* **ENTRIES SUPPLIED**
————————

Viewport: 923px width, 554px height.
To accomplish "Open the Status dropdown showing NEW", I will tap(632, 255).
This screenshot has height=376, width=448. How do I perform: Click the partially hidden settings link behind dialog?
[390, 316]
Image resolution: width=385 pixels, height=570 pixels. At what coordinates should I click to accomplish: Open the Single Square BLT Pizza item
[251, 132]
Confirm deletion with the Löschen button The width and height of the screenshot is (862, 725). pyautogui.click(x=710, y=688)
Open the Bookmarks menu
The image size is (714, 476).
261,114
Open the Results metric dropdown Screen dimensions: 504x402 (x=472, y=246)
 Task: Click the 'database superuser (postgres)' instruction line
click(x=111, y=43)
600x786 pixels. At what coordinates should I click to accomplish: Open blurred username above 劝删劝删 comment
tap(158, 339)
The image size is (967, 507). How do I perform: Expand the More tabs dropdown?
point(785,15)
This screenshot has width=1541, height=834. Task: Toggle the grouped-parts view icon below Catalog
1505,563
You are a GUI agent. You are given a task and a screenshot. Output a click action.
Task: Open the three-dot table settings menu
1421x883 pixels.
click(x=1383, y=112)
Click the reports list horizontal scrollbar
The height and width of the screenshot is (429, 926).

————————

* **INSTRUCTIONS FOR THE TASK**
Extract the whole listing, character for character.

* **RESULT OF THE TASK**
Viewport: 923px width, 554px height.
To accomplish "Open the Status dropdown showing NEW", I will tap(632, 255).
This screenshot has height=376, width=448. How do I perform: Click the partially hidden settings link behind dialog?
[390, 316]
Image resolution: width=385 pixels, height=570 pixels. At what coordinates should I click to accomplish: Open the Single Square BLT Pizza item
[251, 132]
Confirm deletion with the Löschen button The width and height of the screenshot is (862, 725). pyautogui.click(x=710, y=688)
Open the Bookmarks menu
The image size is (714, 476).
261,114
Open the Results metric dropdown Screen dimensions: 504x402 (x=472, y=246)
 Task: Click the 'database superuser (postgres)' instruction line
click(x=111, y=43)
600x786 pixels. At what coordinates should I click to accomplish: Open blurred username above 劝删劝删 comment
tap(158, 339)
The image size is (967, 507). How do I perform: Expand the More tabs dropdown?
point(785,15)
This screenshot has width=1541, height=834. Task: Toggle the grouped-parts view icon below Catalog
1505,563
You are a GUI agent. You are given a task and a screenshot. Output a click action.
Task: Open the three-dot table settings menu
1421x883 pixels.
click(x=1383, y=112)
Click the reports list horizontal scrollbar
The height and width of the screenshot is (429, 926).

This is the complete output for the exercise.